# night photography



## mjweigel (Dec 22, 2012)

I am taking a night helicopter trip over the las vegas strip.  I have a cannon TXi and several lenses, what lense and what setting on my camera will give me the best opportunity to get a great picture.  Thanks for the help.


----------



## BobSaget (Dec 22, 2012)

There's going to be a lot of vibration and movement in the helicopter and you're going to be shooting low light.  I have no experience with this, but I would shoot high ISO with shake reduction on and would be hesitant to use a zoom lens.  Remember, the movement of your camera will be exaggerated the more you zoom in on subjects. I'm pretty confident you could get some good shots with a fast wide angle.


----------



## JohnTrav (Dec 22, 2012)

I never shot in a helicopter before but I have done low lighting. 

A fast lens is going to be key. Like mentioned before. IS is going to be needed and also high ISO. 

Practice holding techniques too to hold the camera steady. With the vibration of the helicopter you are going to have to hold it as steady as possible. 

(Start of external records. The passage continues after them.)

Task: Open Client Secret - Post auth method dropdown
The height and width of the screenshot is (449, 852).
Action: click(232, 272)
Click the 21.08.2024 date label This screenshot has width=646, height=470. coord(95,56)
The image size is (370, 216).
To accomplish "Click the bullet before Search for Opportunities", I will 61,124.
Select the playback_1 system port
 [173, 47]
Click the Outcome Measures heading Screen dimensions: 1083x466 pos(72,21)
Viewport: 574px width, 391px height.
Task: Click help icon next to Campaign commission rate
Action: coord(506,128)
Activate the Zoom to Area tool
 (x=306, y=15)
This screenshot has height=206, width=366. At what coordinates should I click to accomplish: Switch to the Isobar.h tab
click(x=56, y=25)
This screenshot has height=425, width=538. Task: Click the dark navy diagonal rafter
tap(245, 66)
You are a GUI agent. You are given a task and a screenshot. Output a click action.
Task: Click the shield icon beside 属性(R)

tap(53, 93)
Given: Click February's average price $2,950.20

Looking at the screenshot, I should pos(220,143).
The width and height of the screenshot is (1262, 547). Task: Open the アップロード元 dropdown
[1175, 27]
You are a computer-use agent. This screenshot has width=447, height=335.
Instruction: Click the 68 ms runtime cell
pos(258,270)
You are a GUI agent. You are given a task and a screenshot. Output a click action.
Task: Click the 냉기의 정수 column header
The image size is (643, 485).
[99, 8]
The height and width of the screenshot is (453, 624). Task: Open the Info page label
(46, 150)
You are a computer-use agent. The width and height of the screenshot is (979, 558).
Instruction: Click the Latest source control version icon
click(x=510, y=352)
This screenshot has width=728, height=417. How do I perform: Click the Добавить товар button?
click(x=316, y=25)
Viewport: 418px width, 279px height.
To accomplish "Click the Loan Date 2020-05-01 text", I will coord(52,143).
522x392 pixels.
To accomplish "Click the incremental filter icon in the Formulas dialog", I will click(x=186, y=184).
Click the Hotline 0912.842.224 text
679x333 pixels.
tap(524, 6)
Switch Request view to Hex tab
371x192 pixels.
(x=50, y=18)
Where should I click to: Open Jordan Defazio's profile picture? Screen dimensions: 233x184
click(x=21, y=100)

Definitely going to be a tough task but you should be able to get some nice shots.


----------



## OrionsByte (Dec 22, 2012)

I'd also recommend shooting in high-speed continuous mode, and firing off at least 3-4 frames of each shot you want  Why? Because one of those 3-4 shots is pretty likely to end up with less motion blur than the rest, so you have a better chance if ending up with a good shot.


----------



## mjweigel (Dec 23, 2012)

Thanks for your suggestions.


----------